WHAT YOU HAVE TO DO:
Of the lines listed below, return exactly those that run from the line containing "Last (1142, 844)" through the line containing "[Menú] (330, 34)", both included.

--- DATA RECORDS Enclosed Below ---

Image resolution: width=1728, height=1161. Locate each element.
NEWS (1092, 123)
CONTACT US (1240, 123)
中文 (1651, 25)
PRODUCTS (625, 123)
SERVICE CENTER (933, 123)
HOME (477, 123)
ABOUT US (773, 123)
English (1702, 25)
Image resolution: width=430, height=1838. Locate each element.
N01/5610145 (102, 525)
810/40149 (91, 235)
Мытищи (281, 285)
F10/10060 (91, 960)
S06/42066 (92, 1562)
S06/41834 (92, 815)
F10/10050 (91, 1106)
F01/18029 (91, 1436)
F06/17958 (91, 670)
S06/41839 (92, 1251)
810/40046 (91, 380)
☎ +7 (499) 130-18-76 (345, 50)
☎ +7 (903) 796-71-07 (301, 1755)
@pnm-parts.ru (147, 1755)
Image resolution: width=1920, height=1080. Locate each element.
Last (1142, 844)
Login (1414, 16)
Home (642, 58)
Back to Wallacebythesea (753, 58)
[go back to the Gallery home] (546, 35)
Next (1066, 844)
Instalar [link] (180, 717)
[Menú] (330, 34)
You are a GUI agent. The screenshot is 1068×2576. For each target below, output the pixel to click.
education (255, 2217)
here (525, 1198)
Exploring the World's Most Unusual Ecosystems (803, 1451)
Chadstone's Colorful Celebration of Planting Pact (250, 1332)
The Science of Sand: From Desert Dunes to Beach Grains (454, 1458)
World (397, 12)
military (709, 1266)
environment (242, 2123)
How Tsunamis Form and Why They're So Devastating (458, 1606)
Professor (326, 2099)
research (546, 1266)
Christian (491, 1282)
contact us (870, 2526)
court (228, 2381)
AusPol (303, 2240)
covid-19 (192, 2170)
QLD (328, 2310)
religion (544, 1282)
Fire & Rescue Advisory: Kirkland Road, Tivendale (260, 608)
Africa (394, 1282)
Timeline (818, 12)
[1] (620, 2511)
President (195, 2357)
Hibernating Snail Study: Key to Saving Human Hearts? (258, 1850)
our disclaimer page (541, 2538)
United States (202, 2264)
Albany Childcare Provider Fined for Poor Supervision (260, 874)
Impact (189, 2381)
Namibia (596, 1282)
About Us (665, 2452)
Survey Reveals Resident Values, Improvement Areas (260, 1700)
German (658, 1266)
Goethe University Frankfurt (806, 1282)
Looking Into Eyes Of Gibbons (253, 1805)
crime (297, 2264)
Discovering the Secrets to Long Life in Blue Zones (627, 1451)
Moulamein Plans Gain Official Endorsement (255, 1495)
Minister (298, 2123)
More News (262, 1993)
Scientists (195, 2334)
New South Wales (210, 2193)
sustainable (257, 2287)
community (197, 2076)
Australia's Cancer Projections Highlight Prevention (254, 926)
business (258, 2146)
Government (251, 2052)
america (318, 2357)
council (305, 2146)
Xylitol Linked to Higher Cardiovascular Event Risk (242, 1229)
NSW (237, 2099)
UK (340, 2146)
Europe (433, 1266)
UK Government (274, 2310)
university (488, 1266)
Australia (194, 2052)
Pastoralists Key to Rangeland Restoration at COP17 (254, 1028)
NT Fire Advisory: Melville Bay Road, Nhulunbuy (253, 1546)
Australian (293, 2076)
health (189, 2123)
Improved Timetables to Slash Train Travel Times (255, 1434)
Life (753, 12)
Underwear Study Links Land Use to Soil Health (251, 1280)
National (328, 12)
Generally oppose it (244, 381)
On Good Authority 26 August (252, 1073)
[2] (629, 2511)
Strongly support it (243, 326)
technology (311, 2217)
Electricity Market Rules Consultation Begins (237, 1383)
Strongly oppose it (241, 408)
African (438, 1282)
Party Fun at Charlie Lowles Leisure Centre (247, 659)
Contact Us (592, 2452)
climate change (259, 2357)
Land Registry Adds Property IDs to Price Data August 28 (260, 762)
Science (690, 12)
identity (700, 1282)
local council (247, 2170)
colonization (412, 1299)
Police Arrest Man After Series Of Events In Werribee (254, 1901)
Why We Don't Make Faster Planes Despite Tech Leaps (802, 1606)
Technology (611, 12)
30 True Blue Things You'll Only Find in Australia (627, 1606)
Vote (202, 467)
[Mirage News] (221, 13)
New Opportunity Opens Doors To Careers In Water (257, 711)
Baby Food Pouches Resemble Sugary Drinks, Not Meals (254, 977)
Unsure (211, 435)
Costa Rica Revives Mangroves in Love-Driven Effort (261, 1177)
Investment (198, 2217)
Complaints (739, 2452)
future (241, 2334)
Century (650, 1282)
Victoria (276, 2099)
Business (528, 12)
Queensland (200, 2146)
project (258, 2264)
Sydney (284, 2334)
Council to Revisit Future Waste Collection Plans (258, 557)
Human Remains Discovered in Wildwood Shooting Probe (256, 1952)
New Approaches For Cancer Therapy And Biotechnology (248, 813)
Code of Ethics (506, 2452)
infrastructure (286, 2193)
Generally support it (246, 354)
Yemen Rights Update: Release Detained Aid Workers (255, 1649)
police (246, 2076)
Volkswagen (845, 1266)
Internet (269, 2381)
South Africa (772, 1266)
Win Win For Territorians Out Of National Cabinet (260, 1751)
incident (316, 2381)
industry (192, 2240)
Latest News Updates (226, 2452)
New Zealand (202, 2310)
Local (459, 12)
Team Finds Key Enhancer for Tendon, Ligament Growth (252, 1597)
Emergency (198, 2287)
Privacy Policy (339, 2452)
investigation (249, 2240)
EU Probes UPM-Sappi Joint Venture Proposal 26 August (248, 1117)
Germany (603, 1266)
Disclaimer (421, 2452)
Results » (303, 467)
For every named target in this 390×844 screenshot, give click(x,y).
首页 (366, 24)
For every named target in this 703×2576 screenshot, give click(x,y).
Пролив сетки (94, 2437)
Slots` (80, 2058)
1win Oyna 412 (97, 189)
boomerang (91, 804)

--- End of Enclosed DATA RECORDS ---

WRITTEN RESPONSE:
Last (1142, 844)
Login (1414, 16)
Home (642, 58)
Back to Wallacebythesea (753, 58)
[go back to the Gallery home] (546, 35)
Next (1066, 844)
Instalar [link] (180, 717)
[Menú] (330, 34)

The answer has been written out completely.